Now, let’s keep \(\text{X}=\text{2}\) fixed and check this:
$$
\text{P}(\text{Y}=2 \mid \text{X}=2)=\text{h}(2 \mid 2)=\frac{5 * 2+3 * 2}{15 * 2+18}=\frac{16}{48}
$$
and,
$$
\text{P}(\text{Y}=3 \mid \text{X}=2)=\text{h}(3 \mid 2)=\frac{5 * 2+3 * 3}{15 * 2+18}=\frac{19}{48}
$$
Summing up the above probabilities, we get
$$
\text{P}(\text{Y} \mid \text{X}=2)=\text{h}(1 \mid 2)+\text{h}(2 \mid 2)+\text{h}(3 \mid 2)=\frac{13}{48}+\frac{16}{48}+\frac{19}{48}=1
$$
Note that the same occurs for the conditional distribution of \(\text{X}\) given \(\text{Y}, \text{g}(\text{x} \mid \text{y})\).

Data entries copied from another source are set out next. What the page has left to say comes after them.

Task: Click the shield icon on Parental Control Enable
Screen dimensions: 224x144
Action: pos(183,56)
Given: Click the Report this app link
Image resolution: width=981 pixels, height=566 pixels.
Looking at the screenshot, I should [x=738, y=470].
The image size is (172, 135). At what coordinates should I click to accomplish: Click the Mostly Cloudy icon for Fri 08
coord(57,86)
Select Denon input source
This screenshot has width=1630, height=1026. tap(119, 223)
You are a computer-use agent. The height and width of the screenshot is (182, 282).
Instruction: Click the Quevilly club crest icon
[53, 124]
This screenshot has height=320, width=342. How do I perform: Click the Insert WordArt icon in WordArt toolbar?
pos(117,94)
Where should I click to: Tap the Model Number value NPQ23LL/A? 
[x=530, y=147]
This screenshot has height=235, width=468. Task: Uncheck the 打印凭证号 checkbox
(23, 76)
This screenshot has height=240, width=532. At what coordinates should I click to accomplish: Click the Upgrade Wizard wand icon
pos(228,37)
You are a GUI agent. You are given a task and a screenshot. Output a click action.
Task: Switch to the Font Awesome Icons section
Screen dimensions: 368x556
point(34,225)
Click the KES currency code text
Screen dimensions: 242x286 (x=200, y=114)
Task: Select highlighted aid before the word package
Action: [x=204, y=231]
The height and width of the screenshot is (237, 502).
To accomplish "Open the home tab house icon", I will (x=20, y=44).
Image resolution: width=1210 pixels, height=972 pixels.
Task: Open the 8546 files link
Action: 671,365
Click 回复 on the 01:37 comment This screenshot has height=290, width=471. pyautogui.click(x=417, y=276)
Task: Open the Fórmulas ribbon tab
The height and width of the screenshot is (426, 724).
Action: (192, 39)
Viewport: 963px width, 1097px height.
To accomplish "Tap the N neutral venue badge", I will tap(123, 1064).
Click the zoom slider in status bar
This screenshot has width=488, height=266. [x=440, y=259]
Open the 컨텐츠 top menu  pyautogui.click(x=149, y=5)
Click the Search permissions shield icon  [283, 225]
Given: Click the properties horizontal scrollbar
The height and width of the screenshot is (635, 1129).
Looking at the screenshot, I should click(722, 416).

Thus, \(\text{h}(\text{y} \mid \text{x})\) and \(\text{g}(\text{x} \mid \text{y})\) both satisfy the conditions of a probability mass function, and we can do the same operations we did on joint discrete probability functions.
Learning Outcome:
Topic 3. b: Multivariate Random Variables-Determine conditional and marginal probability functions for discrete random variables only.